* Aim of the task *
Could you copy every record below exactly as it stands?

* Supplied material *
>>>>

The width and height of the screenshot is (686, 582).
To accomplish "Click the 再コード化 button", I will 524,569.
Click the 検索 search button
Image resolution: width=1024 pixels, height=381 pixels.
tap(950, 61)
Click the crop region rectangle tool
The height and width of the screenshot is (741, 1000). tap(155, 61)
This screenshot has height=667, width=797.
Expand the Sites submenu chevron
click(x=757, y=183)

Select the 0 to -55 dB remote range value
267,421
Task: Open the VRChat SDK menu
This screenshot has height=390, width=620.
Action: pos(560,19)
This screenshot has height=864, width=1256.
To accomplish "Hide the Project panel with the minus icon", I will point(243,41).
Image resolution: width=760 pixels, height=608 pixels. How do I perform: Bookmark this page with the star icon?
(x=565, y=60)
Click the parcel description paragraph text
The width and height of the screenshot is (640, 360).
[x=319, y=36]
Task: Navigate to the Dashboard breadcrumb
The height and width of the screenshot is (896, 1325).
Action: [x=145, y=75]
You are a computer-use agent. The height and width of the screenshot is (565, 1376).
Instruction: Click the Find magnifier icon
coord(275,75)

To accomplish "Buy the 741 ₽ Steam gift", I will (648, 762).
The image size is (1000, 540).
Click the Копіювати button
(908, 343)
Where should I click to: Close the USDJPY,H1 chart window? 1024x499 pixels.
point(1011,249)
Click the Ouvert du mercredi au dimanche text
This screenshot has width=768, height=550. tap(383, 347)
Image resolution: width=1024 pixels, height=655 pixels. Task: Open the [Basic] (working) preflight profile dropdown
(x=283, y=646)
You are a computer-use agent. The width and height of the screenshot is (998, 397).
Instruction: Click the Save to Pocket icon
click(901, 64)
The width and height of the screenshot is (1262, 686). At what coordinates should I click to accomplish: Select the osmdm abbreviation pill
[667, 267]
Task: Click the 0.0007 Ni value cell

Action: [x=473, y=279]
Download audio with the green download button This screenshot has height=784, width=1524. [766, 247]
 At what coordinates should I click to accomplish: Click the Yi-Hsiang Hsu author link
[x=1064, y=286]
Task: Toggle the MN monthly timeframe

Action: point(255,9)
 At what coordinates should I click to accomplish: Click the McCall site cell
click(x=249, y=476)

<<<<

* Reply *
The width and height of the screenshot is (686, 582).
To accomplish "Click the 再コード化 button", I will 524,569.
Click the 検索 search button
Image resolution: width=1024 pixels, height=381 pixels.
tap(950, 61)
Click the crop region rectangle tool
The height and width of the screenshot is (741, 1000). tap(155, 61)
This screenshot has height=667, width=797.
Expand the Sites submenu chevron
click(x=757, y=183)

Select the 0 to -55 dB remote range value
267,421
Task: Open the VRChat SDK menu
This screenshot has height=390, width=620.
Action: pos(560,19)
This screenshot has height=864, width=1256.
To accomplish "Hide the Project panel with the minus icon", I will point(243,41).
Image resolution: width=760 pixels, height=608 pixels. How do I perform: Bookmark this page with the star icon?
(x=565, y=60)
Click the parcel description paragraph text
The width and height of the screenshot is (640, 360).
[x=319, y=36]
Task: Navigate to the Dashboard breadcrumb
The height and width of the screenshot is (896, 1325).
Action: [x=145, y=75]
You are a computer-use agent. The height and width of the screenshot is (565, 1376).
Instruction: Click the Find magnifier icon
coord(275,75)

To accomplish "Buy the 741 ₽ Steam gift", I will (648, 762).
The image size is (1000, 540).
Click the Копіювати button
(908, 343)
Where should I click to: Close the USDJPY,H1 chart window? 1024x499 pixels.
point(1011,249)
Click the Ouvert du mercredi au dimanche text
This screenshot has width=768, height=550. tap(383, 347)
Image resolution: width=1024 pixels, height=655 pixels. Task: Open the [Basic] (working) preflight profile dropdown
(x=283, y=646)
You are a computer-use agent. The width and height of the screenshot is (998, 397).
Instruction: Click the Save to Pocket icon
click(901, 64)
The width and height of the screenshot is (1262, 686). At what coordinates should I click to accomplish: Select the osmdm abbreviation pill
[667, 267]
Task: Click the 0.0007 Ni value cell

Action: [x=473, y=279]
Download audio with the green download button This screenshot has height=784, width=1524. [766, 247]
 At what coordinates should I click to accomplish: Click the Yi-Hsiang Hsu author link
[x=1064, y=286]
Task: Toggle the MN monthly timeframe

Action: point(255,9)
 At what coordinates should I click to accomplish: Click the McCall site cell
click(x=249, y=476)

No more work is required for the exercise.